Seja qual for a guerra, convém saber o que dizem as partes em conflito e que leitura fazem dos acontecimentos. Chamemos-lhe propaganda (é essa a acusação frequentemente trocada entre beligerantes) ou o que quisermos, mas é importante saber o que dizem. Em termos de “propaganda” presumo que ninguém duvida da capacidade de comunicação do governo de Israel. A construção do discurso e a escolha dos momentos de divulgação são actos cirúrgicos. Depois, há uma rede de “especialistas” distribuídos pelo mundo a dar suporte à narrativa que chega de Israel. A par disso, as “facilidades” dadas aos jornalistas, no terreno, com visitas organizadas a locais que servem essa narrativa; através de imagens e documentos; e através de mais “especialistas”, porta-vozes e testemunhas dispostos a ser entrevistados. Quem acompanha a situação sabe como é fácil o acesso a vídeos, fotografias e declarações de responsáveis políticos e militares sobre as operações na Faixa de Gaza. A par disso temos ainda as conferências de imprensa e os comunicados do governo e dos responsáveis militares. Tudo traduzido, porque o hebraico é acessível apenas a um número reduzido de jornalistas estrangeiros. Tudo isto explica a profusão de declarações e imagens, e a proliferação de “especialistas” da parte israelita nos órgãos de informação. Sabemos que é assim e o governo de Israel limita-se a ser competente em termos de divulgação da sua narrativa.

Quanto ao Hamas, não tem sido assim e é por isso que este documento ganha importância. Ajuda a perceber o que motivou o ataque de 7 de Outubro e, tal como disse António Guterres, não aconteceu do nada.

Incapacidade do Hamas

Por incompetência e certamente por incapacidade dos responsáveis do Hamas, a narrativa desta parte do conflito tem dificuldade em furar a barreira informativa.
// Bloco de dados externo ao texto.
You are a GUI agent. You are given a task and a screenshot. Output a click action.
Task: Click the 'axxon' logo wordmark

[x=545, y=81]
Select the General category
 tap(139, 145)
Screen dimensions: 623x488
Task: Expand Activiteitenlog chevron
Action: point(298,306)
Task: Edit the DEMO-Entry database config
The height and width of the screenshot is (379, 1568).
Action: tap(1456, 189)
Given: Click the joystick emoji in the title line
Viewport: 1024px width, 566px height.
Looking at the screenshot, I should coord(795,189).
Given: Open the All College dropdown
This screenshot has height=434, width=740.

A informação que nos chega sobre a situação em Gaza é recolhida por jornalistas no terreno – pelo menos 80 já morreram nos bombardeamentos e cerca de 50 locais de trabalho da imprensa foram destruídos, segundo os Repórteres sem Fronteiras – e por vídeos e declarações de responsáveis do Hamas que vão sendo colocados nas redes sociais. Raramente são traduzidos e são divulgados quando é possível. Os responsáveis políticos do Hamas dão algumas conferências de imprensa, no Líbano ou no Qatar, produzem alguns comunicados e pouco mais. Ultrapassar a barreira da língua e passar mensagens de forma eficaz são dois aspectos em que Israel tem uma enorme vantagem.